From Three-Hour Podcasts to Kindle-Ready Text

Jul 13, 2025

Here's the thing: I can't sit still for three hours.

A friend sent me this Andrew Huberman podcast last weekend. "You'll love this," they said. And they were probably right. But three hours? I tried. Really tried. Made it about 20 minutes before I started cleaning my desk. Then checking email. Then I lost track completely.

Sound familiar?

The Real Problem

Let's talk about what's actually happening here. Long-form content is everywhere now. Podcasts routinely run 2-3 hours. The content is often incredible.

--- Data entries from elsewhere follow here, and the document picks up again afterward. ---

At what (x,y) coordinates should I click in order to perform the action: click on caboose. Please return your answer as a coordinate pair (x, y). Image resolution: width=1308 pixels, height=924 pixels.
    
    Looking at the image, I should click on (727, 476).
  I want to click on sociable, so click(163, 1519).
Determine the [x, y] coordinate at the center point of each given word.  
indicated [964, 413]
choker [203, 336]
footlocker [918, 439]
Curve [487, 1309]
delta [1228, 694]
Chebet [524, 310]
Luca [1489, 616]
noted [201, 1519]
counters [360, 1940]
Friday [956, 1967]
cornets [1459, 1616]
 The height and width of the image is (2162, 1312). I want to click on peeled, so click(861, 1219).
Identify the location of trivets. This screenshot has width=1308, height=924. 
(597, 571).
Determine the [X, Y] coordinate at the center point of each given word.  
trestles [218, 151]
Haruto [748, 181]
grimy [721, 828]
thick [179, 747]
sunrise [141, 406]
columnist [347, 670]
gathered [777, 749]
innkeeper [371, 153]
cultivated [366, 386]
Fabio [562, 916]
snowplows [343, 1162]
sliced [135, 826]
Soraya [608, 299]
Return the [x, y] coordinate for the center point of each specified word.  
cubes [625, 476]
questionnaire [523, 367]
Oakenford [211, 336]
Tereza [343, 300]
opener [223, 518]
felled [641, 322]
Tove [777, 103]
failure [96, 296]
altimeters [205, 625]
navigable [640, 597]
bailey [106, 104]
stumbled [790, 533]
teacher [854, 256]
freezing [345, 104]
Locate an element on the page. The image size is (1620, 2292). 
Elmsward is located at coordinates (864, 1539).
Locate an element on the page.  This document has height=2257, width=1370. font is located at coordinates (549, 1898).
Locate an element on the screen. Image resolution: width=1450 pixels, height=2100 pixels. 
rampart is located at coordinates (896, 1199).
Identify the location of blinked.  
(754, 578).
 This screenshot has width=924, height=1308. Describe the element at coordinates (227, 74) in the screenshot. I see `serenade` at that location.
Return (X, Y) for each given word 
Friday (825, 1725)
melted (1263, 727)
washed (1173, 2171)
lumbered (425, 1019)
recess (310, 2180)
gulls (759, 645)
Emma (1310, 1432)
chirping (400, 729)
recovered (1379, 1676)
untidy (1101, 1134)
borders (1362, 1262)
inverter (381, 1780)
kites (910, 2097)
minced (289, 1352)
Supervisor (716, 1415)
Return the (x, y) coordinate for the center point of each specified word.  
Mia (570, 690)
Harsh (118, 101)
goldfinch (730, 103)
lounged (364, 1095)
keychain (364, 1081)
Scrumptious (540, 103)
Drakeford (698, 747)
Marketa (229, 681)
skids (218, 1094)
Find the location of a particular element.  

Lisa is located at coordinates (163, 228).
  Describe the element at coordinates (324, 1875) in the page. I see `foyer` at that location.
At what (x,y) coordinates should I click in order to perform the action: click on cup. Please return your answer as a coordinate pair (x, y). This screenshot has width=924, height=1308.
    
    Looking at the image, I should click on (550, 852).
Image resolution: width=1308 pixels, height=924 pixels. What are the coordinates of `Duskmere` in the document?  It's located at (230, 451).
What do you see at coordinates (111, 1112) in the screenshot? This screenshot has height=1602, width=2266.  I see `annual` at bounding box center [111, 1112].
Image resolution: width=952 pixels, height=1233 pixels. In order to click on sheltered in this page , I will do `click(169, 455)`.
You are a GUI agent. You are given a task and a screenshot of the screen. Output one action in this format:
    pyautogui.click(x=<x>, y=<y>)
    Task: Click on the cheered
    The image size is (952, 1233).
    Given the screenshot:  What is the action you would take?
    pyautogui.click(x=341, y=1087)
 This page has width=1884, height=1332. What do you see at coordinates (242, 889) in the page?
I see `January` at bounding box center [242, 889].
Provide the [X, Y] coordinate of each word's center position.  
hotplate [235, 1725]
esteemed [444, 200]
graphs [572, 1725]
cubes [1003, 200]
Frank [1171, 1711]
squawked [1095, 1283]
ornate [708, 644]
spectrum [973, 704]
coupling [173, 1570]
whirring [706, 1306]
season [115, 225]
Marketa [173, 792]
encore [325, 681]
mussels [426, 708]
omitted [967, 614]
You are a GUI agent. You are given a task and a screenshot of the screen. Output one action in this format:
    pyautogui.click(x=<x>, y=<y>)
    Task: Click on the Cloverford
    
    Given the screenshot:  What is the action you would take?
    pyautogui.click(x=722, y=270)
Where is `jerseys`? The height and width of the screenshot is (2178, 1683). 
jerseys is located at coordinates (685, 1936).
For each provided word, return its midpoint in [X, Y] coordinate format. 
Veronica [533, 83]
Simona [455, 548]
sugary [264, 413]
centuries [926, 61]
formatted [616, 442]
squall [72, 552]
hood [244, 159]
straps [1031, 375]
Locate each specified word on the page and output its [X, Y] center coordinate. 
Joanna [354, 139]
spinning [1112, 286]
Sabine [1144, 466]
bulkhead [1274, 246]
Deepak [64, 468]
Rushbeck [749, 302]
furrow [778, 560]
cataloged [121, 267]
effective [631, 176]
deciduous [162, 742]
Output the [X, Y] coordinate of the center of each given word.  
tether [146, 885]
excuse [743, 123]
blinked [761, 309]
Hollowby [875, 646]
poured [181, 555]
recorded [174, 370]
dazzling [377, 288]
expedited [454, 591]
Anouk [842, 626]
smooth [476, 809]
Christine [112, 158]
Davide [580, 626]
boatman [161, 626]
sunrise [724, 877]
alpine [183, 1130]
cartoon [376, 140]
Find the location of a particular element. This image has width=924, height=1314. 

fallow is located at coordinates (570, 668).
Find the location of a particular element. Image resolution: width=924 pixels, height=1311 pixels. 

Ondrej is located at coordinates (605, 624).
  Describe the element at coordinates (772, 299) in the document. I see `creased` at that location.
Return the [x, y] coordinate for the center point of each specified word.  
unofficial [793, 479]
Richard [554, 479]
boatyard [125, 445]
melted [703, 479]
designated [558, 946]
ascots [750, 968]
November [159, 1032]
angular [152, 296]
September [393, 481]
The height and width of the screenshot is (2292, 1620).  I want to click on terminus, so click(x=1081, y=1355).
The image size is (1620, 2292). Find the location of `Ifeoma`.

Deep conversations, real insights, the kind of stuff that changes how you think.

But the format? It's broken for people like me.

Think about it:

  • You can't skim a podcast
  • You can't highlight the good parts
  • You can't read it at 2am when you can't sleep
  • You definitely can't read it on your Kindle at the beach

I kept thinking: what if I could just... read it?

Building My Way Out

So I did what any reasonable programmer would do. I spent a weekend building a tool instead of just listening to the podcast.

I call it video-to-transcript. Here's what it does:

1. Takes any YouTube URL

2. Downloads the video (thanks, yt-dlp)

3. Extracts just the audio (ffmpeg)

4. Sends it to Deepgram for transcription

5. Figures out who's actually speaking (not just "Speaker 0")

6. Generates a beautiful EPUB for your e-reader (pandoc)

One command. That's it. Just run this with any YouTube URL and wait a few minutes.

The Magic Parts

Let me share the bits that made me smile while building this.

It's smart about caching. Download a 3-hour video once, and it never downloads again. Already transcribed something? It remembers. This matters when you're tweaking the output format for the fifteenth time at 1am.

It actually knows who's talking. Deepgram tells you someone is speaking, but not who. So I added a bit of AI magic. The tool reads the video description and figures out "Oh, Speaker 0 is Andrew, Speaker 1 is Lori." Simple, but it transforms the reading experience.

Everything has predictable names. No random file soup. Everything is named after the video ID. You always know where things are.

What It Actually Looks Like

That 3-hour Huberman podcast? It's now a 50,000-word book on my Kindle.

The transcript reads like this:

Clean. Readable. Perfect for highlighting.

Now I can:

  • Read at lunch
  • Highlight the interesting parts
  • Jump around between topics
  • Actually finish the thing

What's Next?

The tool works great for my use case. But I keep thinking about what else it could do:

Could it detect chapter breaks automatically? What about podcasts with three or four speakers? Integration with Readwise or Kindle highlights?

For now though, I'm happy. I've got a stack of three-hour podcasts waiting for me. Except now they're books.

Sometimes the best interface for consuming information is still just plain text. Who knew?

Now if you'll excuse me, I have a 3-hour podcast to read. Finally.